*** Opening RECORDED INFORMATION ***
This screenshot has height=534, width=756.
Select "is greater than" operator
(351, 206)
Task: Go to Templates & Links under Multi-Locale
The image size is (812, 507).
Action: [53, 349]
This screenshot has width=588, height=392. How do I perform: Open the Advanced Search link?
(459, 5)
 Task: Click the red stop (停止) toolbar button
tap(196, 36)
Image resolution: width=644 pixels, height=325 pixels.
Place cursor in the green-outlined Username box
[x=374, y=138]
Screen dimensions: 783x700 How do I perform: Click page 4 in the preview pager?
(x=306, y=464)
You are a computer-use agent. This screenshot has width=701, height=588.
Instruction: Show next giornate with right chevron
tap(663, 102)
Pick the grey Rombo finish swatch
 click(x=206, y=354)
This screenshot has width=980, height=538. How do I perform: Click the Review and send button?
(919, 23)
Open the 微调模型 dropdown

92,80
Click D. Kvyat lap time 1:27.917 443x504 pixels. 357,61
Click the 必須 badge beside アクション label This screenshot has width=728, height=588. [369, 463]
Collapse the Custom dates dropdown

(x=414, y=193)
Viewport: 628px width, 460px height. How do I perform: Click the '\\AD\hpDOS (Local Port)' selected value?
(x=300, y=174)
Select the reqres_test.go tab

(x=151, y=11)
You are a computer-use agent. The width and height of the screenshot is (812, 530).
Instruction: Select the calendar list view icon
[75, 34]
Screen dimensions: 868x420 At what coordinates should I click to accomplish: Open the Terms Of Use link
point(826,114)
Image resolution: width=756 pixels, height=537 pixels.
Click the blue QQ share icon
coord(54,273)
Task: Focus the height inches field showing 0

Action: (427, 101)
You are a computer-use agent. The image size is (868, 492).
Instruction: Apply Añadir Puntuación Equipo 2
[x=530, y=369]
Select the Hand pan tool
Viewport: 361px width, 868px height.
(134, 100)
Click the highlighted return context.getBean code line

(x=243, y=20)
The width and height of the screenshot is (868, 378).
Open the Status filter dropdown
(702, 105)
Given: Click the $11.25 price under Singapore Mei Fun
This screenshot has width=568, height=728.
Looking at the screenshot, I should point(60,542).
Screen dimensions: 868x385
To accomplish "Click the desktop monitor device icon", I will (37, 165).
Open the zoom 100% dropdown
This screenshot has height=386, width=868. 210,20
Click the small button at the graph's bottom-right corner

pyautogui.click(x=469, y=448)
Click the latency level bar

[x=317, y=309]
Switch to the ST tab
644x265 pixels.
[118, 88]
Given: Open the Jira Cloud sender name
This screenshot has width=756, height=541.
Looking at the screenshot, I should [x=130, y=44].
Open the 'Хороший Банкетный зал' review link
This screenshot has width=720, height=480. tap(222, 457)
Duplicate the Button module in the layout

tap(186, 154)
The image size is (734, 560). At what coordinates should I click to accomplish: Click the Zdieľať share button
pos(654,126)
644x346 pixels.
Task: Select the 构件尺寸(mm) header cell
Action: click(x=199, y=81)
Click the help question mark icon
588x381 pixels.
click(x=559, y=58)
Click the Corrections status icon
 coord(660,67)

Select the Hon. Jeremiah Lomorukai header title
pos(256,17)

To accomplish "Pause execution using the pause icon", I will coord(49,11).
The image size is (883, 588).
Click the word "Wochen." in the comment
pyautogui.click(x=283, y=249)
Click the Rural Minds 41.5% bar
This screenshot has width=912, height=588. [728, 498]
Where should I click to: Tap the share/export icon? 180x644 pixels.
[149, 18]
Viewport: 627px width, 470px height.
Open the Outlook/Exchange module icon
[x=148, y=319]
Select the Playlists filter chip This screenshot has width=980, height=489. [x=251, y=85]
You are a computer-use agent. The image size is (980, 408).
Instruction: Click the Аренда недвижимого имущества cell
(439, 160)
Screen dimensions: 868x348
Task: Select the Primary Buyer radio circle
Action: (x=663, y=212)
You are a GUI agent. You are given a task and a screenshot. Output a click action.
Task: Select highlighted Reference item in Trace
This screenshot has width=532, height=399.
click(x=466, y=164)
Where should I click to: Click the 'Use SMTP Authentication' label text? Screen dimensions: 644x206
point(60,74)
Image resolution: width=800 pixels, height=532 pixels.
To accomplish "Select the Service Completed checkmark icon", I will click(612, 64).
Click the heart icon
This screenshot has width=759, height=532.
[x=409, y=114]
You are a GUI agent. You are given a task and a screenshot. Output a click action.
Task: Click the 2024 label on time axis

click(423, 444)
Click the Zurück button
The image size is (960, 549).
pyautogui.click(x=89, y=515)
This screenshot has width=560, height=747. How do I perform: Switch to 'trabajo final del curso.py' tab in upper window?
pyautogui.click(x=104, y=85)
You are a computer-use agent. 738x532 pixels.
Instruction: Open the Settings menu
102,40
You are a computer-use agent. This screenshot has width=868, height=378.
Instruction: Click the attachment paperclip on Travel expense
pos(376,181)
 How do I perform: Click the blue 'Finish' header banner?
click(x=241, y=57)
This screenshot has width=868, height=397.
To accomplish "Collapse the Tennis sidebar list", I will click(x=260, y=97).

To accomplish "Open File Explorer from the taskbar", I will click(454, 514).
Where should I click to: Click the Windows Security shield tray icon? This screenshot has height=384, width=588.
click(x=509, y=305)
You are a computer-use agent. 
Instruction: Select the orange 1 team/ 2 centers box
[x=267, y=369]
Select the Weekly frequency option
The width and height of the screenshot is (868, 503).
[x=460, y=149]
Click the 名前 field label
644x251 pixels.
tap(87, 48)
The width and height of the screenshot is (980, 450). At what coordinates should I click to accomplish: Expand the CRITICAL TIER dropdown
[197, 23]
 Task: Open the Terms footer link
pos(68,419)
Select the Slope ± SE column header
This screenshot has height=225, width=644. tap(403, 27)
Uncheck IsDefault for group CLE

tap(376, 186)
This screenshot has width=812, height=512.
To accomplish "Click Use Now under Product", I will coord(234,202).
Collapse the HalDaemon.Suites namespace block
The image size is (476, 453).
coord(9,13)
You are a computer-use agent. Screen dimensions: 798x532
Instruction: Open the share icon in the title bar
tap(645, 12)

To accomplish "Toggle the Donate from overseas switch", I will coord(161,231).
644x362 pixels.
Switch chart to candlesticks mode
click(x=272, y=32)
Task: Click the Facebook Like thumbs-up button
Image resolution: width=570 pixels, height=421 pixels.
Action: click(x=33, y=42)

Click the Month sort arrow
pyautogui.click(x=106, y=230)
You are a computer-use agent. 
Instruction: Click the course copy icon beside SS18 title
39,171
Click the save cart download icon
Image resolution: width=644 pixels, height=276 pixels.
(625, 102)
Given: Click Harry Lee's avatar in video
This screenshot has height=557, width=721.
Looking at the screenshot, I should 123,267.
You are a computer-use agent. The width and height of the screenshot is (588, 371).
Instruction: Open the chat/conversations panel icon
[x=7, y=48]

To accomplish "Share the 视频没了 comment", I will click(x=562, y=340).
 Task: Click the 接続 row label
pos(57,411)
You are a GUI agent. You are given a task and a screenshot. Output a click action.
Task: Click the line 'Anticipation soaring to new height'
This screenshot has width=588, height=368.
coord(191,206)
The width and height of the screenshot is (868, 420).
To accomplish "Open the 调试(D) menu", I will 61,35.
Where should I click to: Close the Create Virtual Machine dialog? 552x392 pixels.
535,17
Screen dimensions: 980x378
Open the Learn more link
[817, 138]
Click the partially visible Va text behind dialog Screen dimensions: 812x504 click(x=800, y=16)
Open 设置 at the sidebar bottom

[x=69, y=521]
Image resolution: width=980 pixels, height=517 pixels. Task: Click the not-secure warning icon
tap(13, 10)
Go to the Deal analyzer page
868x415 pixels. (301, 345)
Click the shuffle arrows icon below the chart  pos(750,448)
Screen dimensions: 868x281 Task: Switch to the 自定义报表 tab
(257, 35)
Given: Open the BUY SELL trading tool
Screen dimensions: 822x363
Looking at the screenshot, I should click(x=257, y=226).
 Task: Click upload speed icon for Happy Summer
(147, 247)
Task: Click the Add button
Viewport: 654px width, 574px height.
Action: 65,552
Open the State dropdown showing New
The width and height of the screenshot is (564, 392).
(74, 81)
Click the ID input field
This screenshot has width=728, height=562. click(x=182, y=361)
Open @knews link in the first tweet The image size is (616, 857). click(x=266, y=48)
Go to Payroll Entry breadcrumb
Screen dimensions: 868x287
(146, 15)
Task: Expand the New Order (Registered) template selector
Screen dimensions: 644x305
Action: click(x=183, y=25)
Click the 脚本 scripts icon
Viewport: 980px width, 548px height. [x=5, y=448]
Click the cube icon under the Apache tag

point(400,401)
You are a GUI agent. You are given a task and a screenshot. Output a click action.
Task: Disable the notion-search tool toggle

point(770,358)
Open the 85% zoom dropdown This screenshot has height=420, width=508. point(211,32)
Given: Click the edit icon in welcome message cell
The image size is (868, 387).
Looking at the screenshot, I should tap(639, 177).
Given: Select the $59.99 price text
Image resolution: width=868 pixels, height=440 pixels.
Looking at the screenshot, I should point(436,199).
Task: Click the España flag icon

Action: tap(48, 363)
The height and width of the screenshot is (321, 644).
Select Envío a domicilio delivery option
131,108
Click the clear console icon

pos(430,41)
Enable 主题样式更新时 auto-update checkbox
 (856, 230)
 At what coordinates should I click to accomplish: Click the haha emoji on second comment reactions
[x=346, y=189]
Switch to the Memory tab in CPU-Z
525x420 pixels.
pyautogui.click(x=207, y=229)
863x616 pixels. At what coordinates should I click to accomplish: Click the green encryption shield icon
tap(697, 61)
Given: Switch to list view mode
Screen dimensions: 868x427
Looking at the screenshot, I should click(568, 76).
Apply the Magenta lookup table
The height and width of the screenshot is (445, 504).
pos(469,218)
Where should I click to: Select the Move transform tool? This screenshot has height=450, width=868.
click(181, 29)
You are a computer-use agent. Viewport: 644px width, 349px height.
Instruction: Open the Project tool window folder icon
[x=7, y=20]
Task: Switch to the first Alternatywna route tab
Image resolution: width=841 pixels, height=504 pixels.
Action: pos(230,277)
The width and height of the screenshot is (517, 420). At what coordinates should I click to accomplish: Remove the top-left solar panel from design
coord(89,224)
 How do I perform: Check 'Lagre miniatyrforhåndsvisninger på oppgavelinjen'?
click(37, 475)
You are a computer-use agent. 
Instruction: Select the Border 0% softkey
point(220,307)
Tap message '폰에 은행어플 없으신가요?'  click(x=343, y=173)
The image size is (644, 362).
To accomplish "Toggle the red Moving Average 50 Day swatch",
*** Closing RECORDED INFORMATION ***
**EXERCISE DIRECTIONS:** Note every line of the records that holds the word "first", and copy it.

**TASK RESPONSE:**
Open @knews link in the first tweet The image size is (616, 857). click(x=266, y=48)
Task: Switch to the first Alternatywna route tab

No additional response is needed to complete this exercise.